At the time, I was almost in the clear when my five-year-old daughter, who has the strongest "bathroom-interrupting gene", busted me at the door. As usual, she wanted to come inside. "Listen," I said, "I need a moment here."
"Okay," she chirped, having already wormed her way into the room. "But I need to ask you a question first." In an effort to keep her from developing a traumatic bathroom psychosis later in life, I let her go ahead and ask. "Well, Daddy, I, um, I was, uh, wondering."
"Yes, what is it?," I answered as I started to hop from one foot to the other.
"Um, um, I have a question, um."
"Yes, we've covered that, what is your question?," I gingerly inquired, building up some steam with the hopping bit.
"You know those little bugs?"
"Which bugs?," I asked, grasping the doorknob in anticipation of applying maximum force to close the door immediately after answering yet another bug-related question.

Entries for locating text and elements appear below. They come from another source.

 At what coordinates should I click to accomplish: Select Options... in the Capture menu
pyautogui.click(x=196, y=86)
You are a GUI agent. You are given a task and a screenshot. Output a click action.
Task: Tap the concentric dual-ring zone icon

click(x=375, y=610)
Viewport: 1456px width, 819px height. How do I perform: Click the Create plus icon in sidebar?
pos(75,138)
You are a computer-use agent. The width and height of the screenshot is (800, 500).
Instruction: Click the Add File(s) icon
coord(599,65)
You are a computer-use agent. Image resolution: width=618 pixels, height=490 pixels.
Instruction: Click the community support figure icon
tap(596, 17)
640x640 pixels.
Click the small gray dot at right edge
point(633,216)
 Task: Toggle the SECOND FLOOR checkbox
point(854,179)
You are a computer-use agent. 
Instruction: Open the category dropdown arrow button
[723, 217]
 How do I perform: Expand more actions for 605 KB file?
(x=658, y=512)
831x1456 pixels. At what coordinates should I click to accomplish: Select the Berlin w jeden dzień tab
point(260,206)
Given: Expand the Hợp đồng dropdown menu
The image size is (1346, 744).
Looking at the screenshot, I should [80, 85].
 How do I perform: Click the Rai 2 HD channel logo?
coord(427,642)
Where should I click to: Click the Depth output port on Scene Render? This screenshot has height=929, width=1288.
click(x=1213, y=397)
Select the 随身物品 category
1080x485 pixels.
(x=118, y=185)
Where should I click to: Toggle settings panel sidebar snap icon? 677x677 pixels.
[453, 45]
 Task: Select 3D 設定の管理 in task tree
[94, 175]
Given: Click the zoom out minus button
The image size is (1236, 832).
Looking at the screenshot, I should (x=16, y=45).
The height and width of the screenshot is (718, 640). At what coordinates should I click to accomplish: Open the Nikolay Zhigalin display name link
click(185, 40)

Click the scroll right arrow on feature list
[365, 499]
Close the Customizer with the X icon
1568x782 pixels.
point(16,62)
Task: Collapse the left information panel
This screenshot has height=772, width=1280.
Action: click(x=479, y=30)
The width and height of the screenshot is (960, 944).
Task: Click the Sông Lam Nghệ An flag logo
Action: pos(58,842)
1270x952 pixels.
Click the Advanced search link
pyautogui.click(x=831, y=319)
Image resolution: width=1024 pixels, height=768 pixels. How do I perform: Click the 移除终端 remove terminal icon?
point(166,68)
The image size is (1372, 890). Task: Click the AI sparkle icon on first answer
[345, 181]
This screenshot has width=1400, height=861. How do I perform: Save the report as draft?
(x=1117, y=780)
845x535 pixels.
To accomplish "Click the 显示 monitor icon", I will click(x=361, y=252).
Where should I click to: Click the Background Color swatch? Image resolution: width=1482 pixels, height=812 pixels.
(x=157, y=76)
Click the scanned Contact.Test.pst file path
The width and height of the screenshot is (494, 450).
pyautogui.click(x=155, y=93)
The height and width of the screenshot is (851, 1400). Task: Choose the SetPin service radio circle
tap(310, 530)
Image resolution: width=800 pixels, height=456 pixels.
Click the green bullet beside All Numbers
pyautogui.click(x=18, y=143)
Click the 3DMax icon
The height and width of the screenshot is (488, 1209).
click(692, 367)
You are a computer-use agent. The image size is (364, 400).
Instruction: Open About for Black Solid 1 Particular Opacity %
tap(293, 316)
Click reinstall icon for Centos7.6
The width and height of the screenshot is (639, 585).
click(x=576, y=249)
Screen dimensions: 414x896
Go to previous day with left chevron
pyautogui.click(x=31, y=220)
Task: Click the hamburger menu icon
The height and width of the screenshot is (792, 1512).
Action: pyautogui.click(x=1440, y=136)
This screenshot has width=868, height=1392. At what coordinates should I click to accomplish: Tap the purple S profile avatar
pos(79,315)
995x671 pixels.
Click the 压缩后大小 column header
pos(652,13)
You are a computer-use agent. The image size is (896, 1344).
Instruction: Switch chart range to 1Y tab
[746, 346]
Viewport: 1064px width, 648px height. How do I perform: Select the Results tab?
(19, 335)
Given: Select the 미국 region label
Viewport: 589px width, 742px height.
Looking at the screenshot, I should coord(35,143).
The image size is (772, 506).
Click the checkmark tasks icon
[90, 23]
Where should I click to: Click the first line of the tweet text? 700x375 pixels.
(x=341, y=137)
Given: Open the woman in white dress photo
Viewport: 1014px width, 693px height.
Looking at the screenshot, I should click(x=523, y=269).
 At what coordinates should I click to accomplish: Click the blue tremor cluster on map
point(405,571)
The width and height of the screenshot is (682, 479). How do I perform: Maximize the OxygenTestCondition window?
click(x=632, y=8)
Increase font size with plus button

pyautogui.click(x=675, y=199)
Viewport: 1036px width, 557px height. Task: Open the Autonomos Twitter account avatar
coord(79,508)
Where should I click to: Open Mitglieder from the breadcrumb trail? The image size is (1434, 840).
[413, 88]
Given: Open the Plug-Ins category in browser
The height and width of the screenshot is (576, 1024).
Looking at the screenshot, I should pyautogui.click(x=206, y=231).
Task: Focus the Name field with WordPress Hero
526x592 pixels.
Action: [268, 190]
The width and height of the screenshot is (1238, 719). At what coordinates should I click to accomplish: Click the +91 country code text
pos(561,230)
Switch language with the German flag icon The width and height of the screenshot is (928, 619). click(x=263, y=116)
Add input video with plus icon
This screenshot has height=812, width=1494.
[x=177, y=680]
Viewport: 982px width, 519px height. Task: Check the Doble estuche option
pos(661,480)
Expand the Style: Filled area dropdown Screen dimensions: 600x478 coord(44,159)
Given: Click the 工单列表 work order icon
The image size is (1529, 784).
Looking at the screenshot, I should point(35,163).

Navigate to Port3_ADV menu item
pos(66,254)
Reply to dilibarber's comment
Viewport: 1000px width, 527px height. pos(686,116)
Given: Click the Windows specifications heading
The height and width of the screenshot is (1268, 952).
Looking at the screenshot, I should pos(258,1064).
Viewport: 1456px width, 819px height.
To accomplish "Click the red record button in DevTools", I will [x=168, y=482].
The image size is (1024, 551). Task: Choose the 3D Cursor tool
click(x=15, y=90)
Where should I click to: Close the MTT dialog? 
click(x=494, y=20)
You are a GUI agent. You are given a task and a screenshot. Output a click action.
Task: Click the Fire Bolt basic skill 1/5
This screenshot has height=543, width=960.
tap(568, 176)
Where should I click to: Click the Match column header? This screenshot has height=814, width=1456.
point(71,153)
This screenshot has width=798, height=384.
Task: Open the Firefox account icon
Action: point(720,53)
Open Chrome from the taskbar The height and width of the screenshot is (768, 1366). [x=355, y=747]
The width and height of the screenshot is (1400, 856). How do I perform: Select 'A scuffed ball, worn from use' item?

"Well, the ones that have wingy things and ...."
Feeling a heightened sense of urgency, I began to chew a massive hole through my tongue. I hissed at her through clenched teeth, "Which wingy things? A lot of bugs have wings. Can we talk about them a little later?"
Of course, that ridiculous request only prompted a series of questions about the meaning of "later", and thus prolonged my agony. By then, I was hopping and chewing vigorously and mentally cursing all bugs in general and wingy bugs specifically. I squinched up my eyes to the rising pain and continued a little tersely, "What ... bugs ... talk ... about?"
"Umm, um, you know, um, um, they're always bouncing and flying circles around light bulbs," she stumbled along.
Just moments before I was about to lose consciousness, it occurred to me that my daughter was starting to look like a giant bug herself. To her credit, she recognized all the signs of an impending bathroom psychosis and she called her two sisters for help.
So instead of one child with a single question, I was confronted by three budding entomologists crowded into the bathroom with me, peppering me with inane questions about bugs with wings. In other words, I was caught in a swarm of privacy devouring humanoid moths.
All restraint and decorum evaporated when I realized that my need to use the bathroom had finally reached heretofore unknown historic levels, and I blurted out, "They're moths, they must be moths, now get out of this bathroom immediately, or you will all suffer the most severe and profound punishment known to man."
As I rushed to shut the door, Susanna refused to yield. "But Daddy, why do they they do that?" she yelled through the crack in the door. Unable to communicate, I just howled like a poor wounded animal, cornered and awaiting death. Fortunately, by the time I finished and exited the bathroom, they had moved on to devour their mother.
I wouldn't even think of putting this on my Wish List, but I go through this process every single day of my life and I'm desperate. And for the record, Santa, if I can't get a private moment, I'd be willing to settle for a giant can of bug spray.